Parts of a wave: crest, trough, wavelength, amplitude, and rest position

  • Crest: the highest point of a transverse wave — the peak of the sinusoidal curve.
  • Trough: the lowest point of a transverse wave — the valley of the sinusoidal curve.
  • Wavelength (λ): the distance from one crest to the next (or trough to trough, or any two identical points one full cycle apart). Measured in metres.
  • Amplitude (A): the maximum displacement of the medium from the rest position — the vertical distance from the equilibrium line to the crest. Larger amplitude means more energy.
  • Rest position (equilibrium line): the undisturbed position of the medium, drawn as a horizontal dashed line through the middle of the wave.
  • Frequency (f): the number of complete waves that pass a point per second. Measured in hertz (Hz). Related to period by f = 1/T.
  • Period (T): the time for one complete wave cycle. Measured in seconds. Related to frequency by T = 1/f.

Transverse waves vs longitudinal waves

In a transverse wave the particles of the medium oscillate perpendicular to the direction the wave travels — like a rope shaken up and down while the wave moves along the rope. Light and water surface waves are transverse. In a longitudinal wave the particles oscillate parallel to the wave's direction of travel — like the coils of a spring being pushed and pulled along its length. Sound is a longitudinal wave. Both types share the same wave-speed formula v = fλ, but their diagrams look very different: a transverse wave is drawn as a sinusoidal curve, while a longitudinal wave is shown as alternating compressions and rarefactions.

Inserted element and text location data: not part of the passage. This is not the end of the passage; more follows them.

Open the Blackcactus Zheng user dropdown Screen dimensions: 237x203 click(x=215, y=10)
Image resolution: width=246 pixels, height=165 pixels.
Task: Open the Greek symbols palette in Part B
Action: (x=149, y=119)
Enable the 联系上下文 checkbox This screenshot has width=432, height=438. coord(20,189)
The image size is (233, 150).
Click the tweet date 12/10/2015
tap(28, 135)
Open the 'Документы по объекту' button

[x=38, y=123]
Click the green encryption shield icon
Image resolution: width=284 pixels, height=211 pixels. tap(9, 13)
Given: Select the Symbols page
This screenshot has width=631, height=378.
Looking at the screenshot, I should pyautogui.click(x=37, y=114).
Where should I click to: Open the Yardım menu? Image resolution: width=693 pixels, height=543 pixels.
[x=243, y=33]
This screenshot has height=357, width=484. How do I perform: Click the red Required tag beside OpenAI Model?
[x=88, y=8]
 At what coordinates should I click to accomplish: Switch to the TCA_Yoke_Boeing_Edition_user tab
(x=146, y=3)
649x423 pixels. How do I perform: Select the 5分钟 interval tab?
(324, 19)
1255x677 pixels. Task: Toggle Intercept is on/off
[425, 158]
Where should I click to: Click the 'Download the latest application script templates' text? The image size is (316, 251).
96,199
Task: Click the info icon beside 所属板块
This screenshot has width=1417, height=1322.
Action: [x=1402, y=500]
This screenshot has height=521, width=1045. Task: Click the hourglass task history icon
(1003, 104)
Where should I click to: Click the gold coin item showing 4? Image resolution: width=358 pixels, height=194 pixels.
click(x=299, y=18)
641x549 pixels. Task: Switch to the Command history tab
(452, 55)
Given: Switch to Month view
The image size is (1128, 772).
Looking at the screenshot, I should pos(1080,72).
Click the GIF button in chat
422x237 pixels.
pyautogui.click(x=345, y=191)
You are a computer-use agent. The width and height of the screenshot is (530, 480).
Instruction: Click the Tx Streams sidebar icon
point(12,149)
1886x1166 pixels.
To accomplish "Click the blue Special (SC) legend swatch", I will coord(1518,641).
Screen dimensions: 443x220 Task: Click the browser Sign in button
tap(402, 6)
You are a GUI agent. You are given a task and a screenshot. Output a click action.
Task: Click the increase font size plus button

Compression and rarefaction in longitudinal waves

  • Compression: a region where the particles of the medium are pushed together — the coils of a spring are densely packed. This is the equivalent of a crest in a transverse wave.
  • Rarefaction: a region where the particles are spread apart — the coils are widely spaced. This is the equivalent of a trough in a transverse wave.
  • One full wavelength of a longitudinal wave spans exactly one compression and one rarefaction.
  • Sound waves in air are longitudinal: the speaker cone pushes air molecules together (compression) then pulls them apart (rarefaction), and the wave carries that pressure pattern outward.

The wave equation: v = fλ

The wave equation v = fλ links wave speed (v, in m/s), frequency (f, in Hz), and wavelength (λ, in m). Since period T = 1/f, you can also write it as v = λ/T. If you know any two of the three quantities you can find the third. For example, sound travels at about 340 m/s in air; if the frequency is 340 Hz the wavelength is 1 m. A wave diagram makes these relationships visual: wavelength is the length of one cycle, and frequency tells you how many of those cycles pass a fixed point every second.

Labeled vs blank wave diagrams for worksheets

Teachers often need two versions of the same diagram: a fully labeled one for notes and slides, and an unlabeled version with empty leader lines for students to fill in as a quiz or homework. With this generator you can describe a labeled wave for your lesson and then ask for a printer-friendly, black-and-white blank version of the same layout — no redrawing required. You can also adjust complexity, for instance asking for a simple single-wave diagram for middle school or a multi-wave comparison poster for A-level physics.